Tokens, Context Windows, and Prompts

Understand how text is split into tokens, why context windows matter, and how prompt size affects quality and cost.

Read the explanation carefully, then review the examples and coding section. The goal is to understand both the concept and how it appears inside a real application workflow.

Explanation

Models do not see raw sentences the way humans do; they process chunks called tokens.

A context window is the amount of prompt and response text a model can consider at one time.

Good prompts fit the available context and prioritize the most useful instructions and evidence.

Why this topic matters in practice

In generative AI products, the model is only one part of the system. The surrounding workflow determines whether the output is useful, safe, and maintainable. This lesson matters because it helps you connect the idea to tasks such as tutoring, search, copilots, business assistants, and production automation.

Examples

Long documents

If a document exceeds the context window, you may need chunking, summarization, or retrieval.

Instruction priority

A short, clear system instruction often works better than a long and repetitive prompt.

Conversation history

When chat history grows too long, older messages may need summarization or trimming.

Estimate token-heavy prompts with simple heuristics

The code below is intentionally concise so the underlying pattern stays clear.

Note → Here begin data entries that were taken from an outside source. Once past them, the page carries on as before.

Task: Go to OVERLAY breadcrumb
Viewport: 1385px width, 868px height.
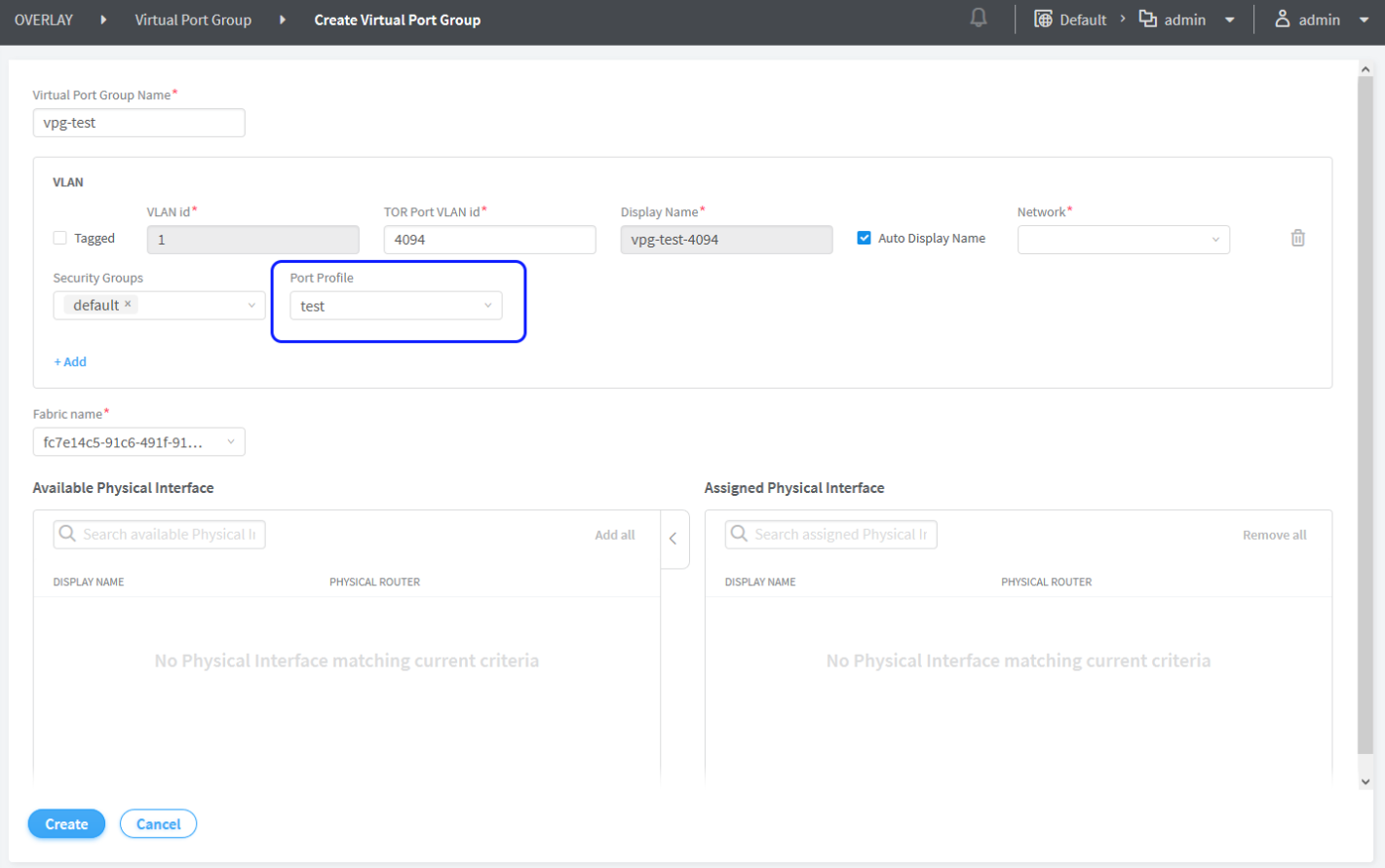Action: [44, 20]
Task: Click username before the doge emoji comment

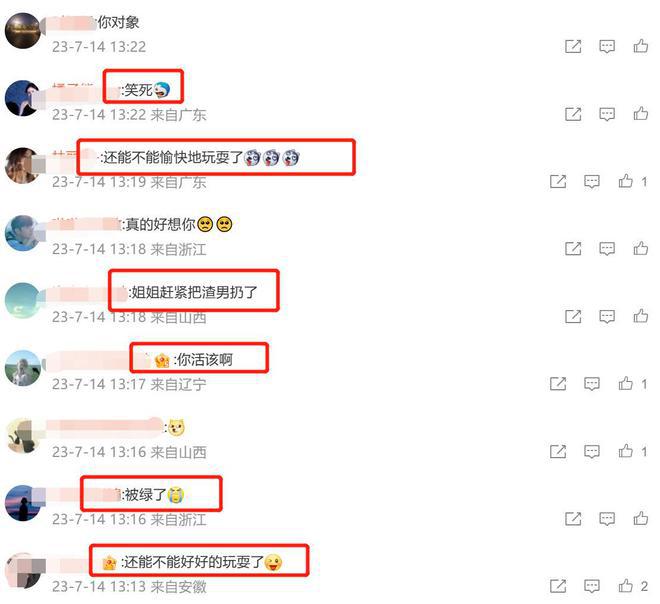Action: 107,428
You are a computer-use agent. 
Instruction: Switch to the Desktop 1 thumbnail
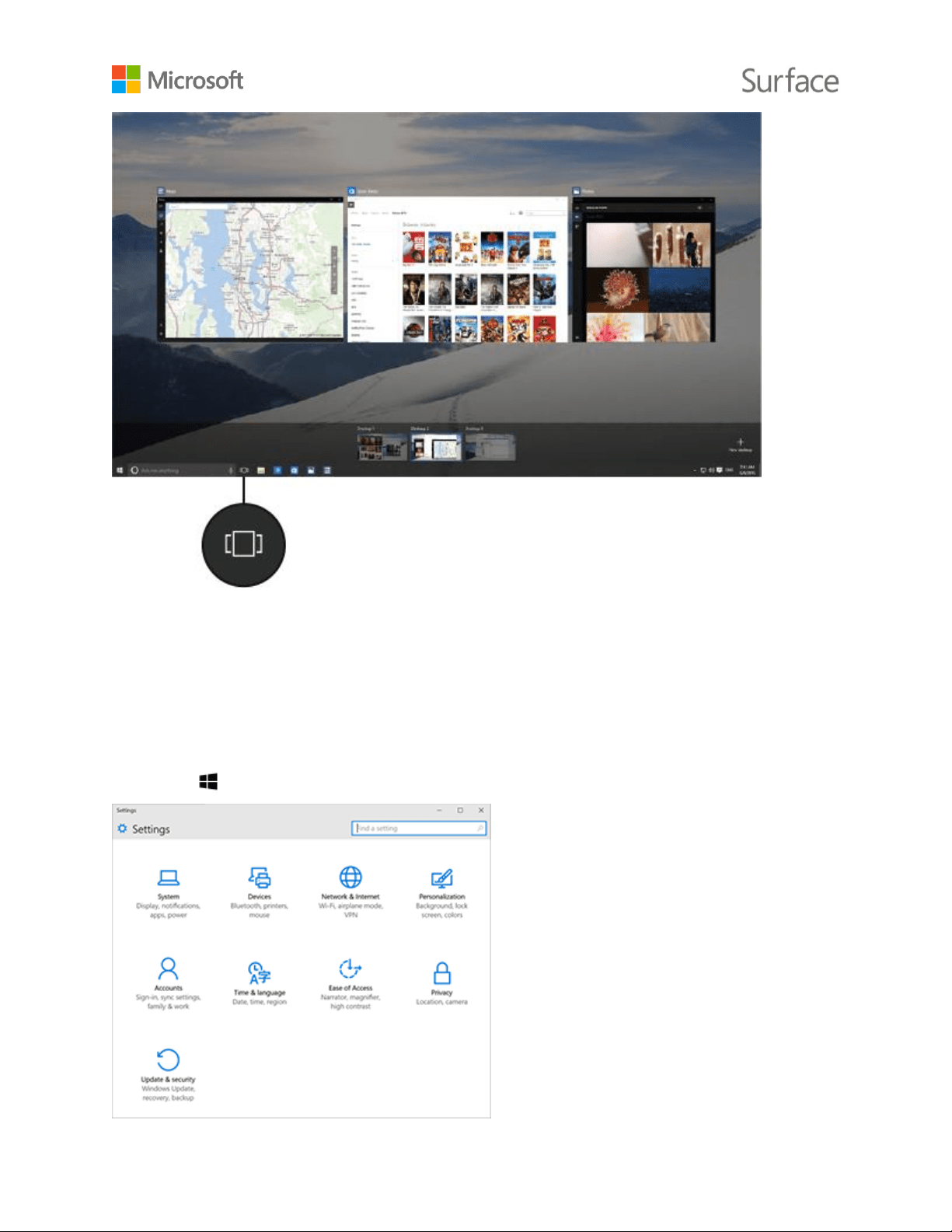pos(382,446)
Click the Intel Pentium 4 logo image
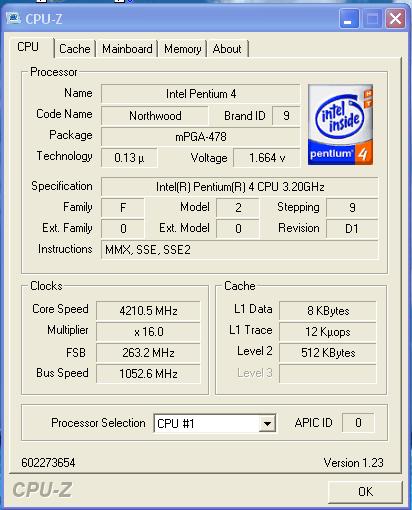This screenshot has height=510, width=412. pos(340,124)
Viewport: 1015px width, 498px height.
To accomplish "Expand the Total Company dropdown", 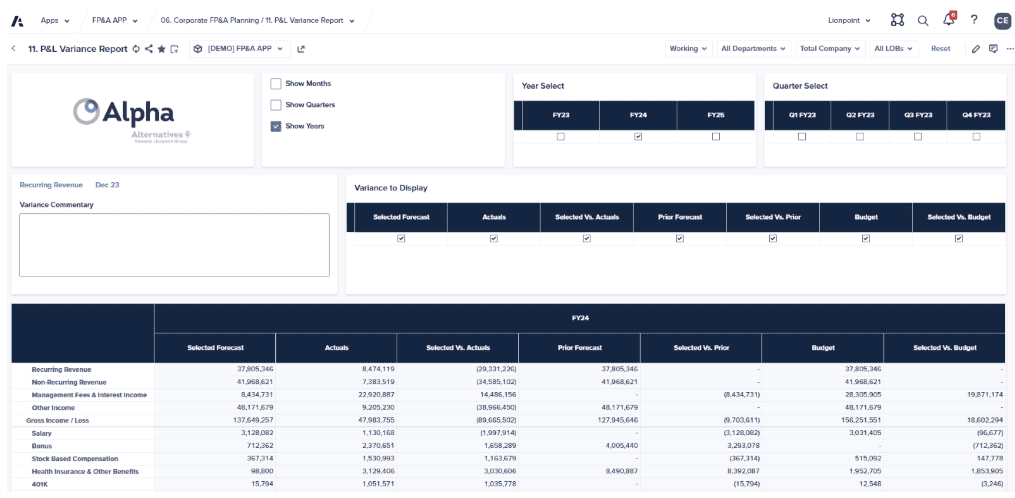I will [830, 49].
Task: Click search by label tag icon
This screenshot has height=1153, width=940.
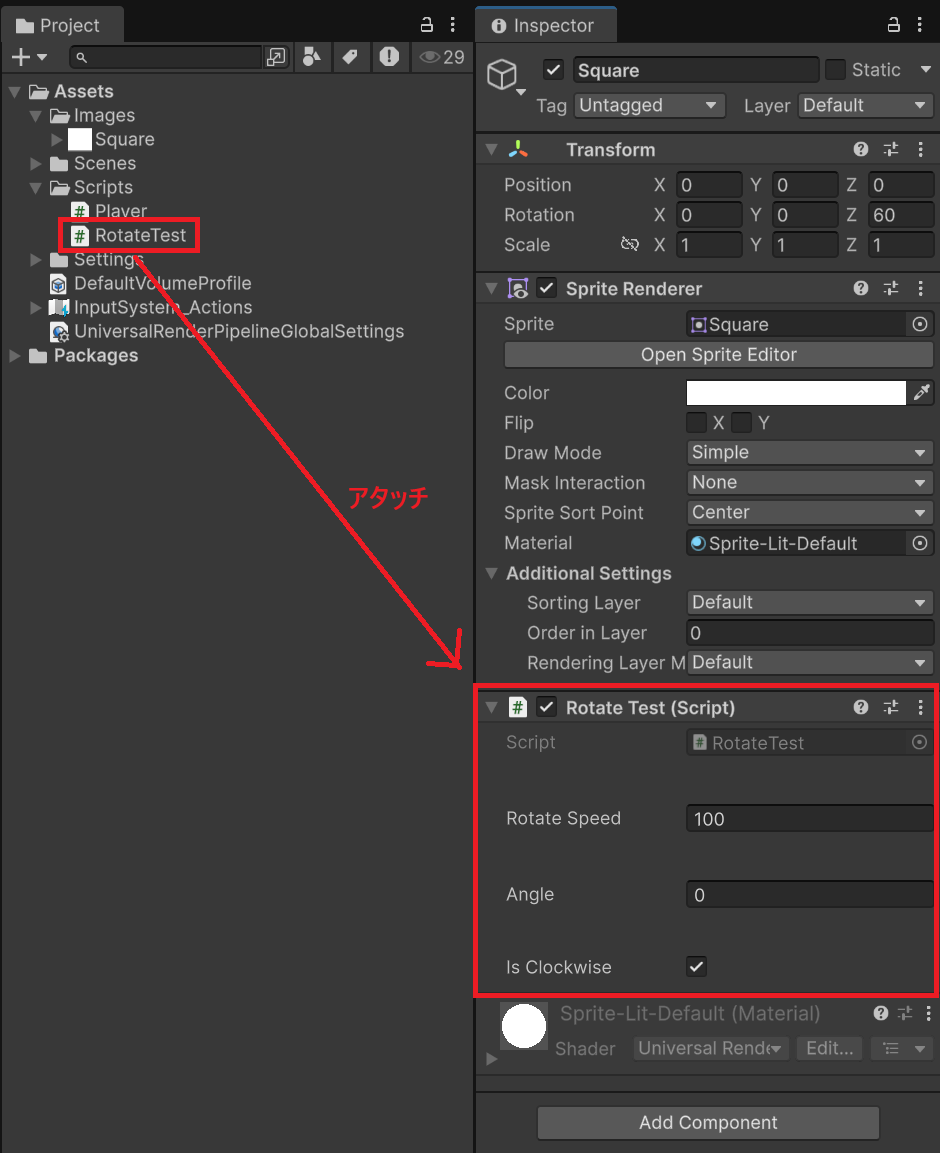Action: 350,57
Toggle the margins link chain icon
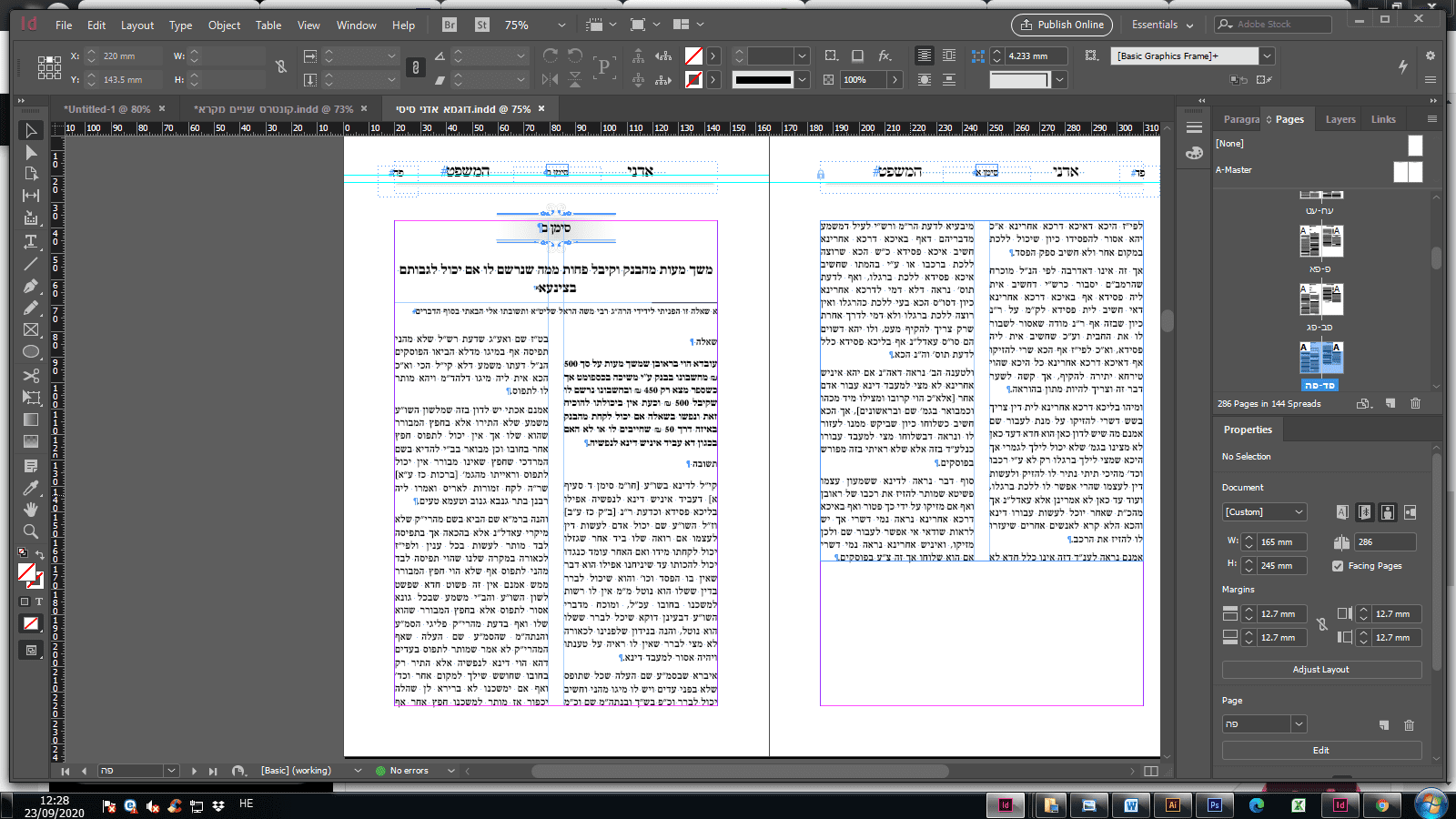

It focuses on the application logic you can reuse, even if you later switch model providers or deployment environments.

def rough_token_estimate(text: str) -> int:
    # A rough rule of thumb for English prose
    return max(1, len(text) // 4)

prompt = """You are a tutor.
Explain machine learning to a beginner.
Use 5 bullet points and one real-world example.
"""

estimated_tokens = rough_token_estimate(prompt)
print("Estimated tokens:", estimated_tokens)

How the coding section works

This rough estimate is only a planning tool, not a replacement for a provider tokenizer.
Token awareness helps you control prompt size, cost, and context usage.
In production, use the tokenizer for the exact model you deploy.

Implementation advice

When turning this lesson into a real feature, think beyond the code snippet itself. Decide what inputs should be allowed, how you will validate outputs, how you will recover from errors, and how you will measure whether the feature is actually helping users. Those surrounding choices often determine whether an AI feature feels polished or unreliable.

Summary / key takeaways

Tokens are the units models actually process.
Context windows limit how much information the model can use at once.
Prompt design must balance clarity, completeness, and length.

Exercises

Rewrite a long instruction into a shorter prompt without losing meaning.
Why might an overloaded context window reduce answer quality?
Estimate the token length of three prompts you might use on your site.